-- START Document passage --

A wrong password fails the AEAD tag check — no ambiguity about whether decryption succeeded.

## blar vs tar

| | `blar` | `tar` |
|---|---|---|
| Determinism | Byte-identical output guaranteed by spec | Format-dependent; GNU/BSD/POSIX produce different bytes |
| Integrity | BLAKE3-128 outer + xxHash64 inner + Merkle hashes | None built-in |
| Random access | O(1) via end-of-container index tables | Sequential scan only |
| Per-file overhead | ~165 bytes | 1024 bytes minimum (512-byte aligned) |
| Metadata | Extensible key-value, any container type as value | Fixed header fields (or pax extended) |
| Typed values | UTF8, DATA, ARRAY, DICT, MAP, FILE, DIR | Byte ranges in fixed-width fields |
| Nesting | Recursive | Flat |
| Encryption | Built-in AEAD | None — layer external |
| Compression | Built-in LZMA2 per-container with format-aware expansion | External, whole-archive |
| Introspection | `peek`/`poke` with path expressions | `tar tf` only |
| JSON interop | Full round-trip via `to-json`/`from-json` + `jq` | None |
| Text-safe transport | Printable-binary encoding | Binary only |
| Specification | Single canonical spec | v7, ustar, pax, GNU, BSD — multiple incompatible |

**Where tar wins**: ubiquity. Every Unix system has it.

-- END Document passage --
-- START Source data --

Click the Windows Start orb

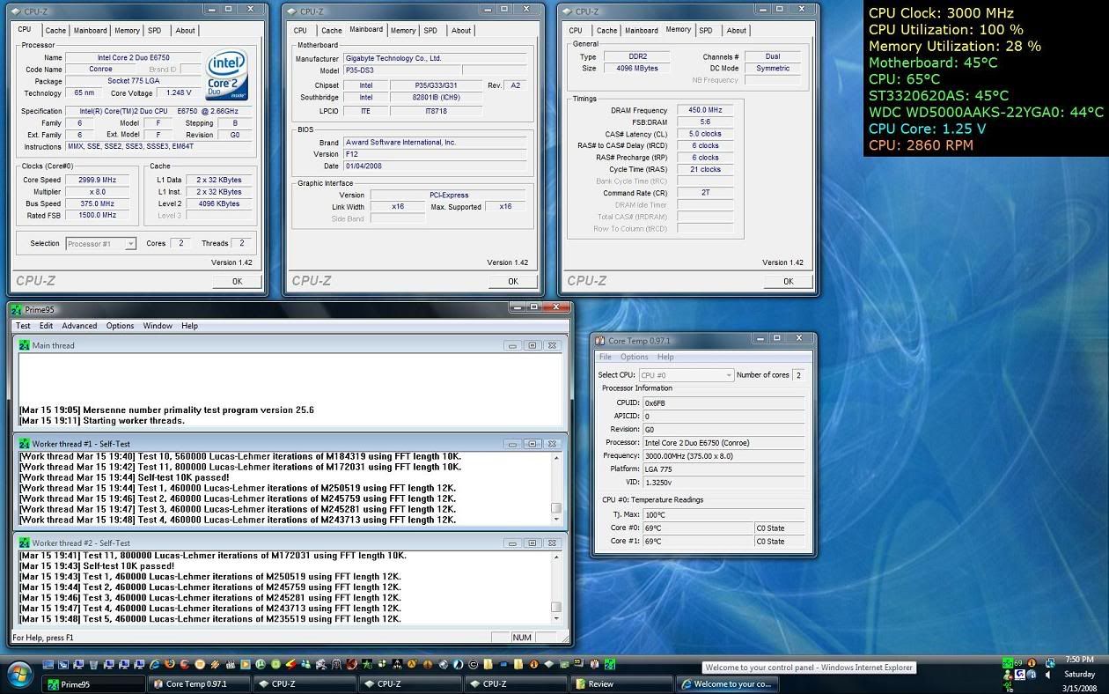click(x=19, y=676)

-- END Source data --

Set exercise ▸
Pick up the blar-versus-tar comparison after its final sentence and continue it.

Response ▸
**Where blar wins**: correctness guarantees, structural transparency, and dramatically smaller archives via container expansion.

## Compression granularity

LP attributes apply to any container, so blar supports the full spectrum:

- **Per-file**: COMP on each FILE/DATA. Preserves O(1) random access.
- **Solid**: COMP on the body ARRAY. Best ratio for similar files; whole-archive decompress to read one file.
- **Grouped**: organize files by content type into sub-arrays, compress each group independently. Different algorithms (or none) per group; e.g. skip COMP for already-compressed video.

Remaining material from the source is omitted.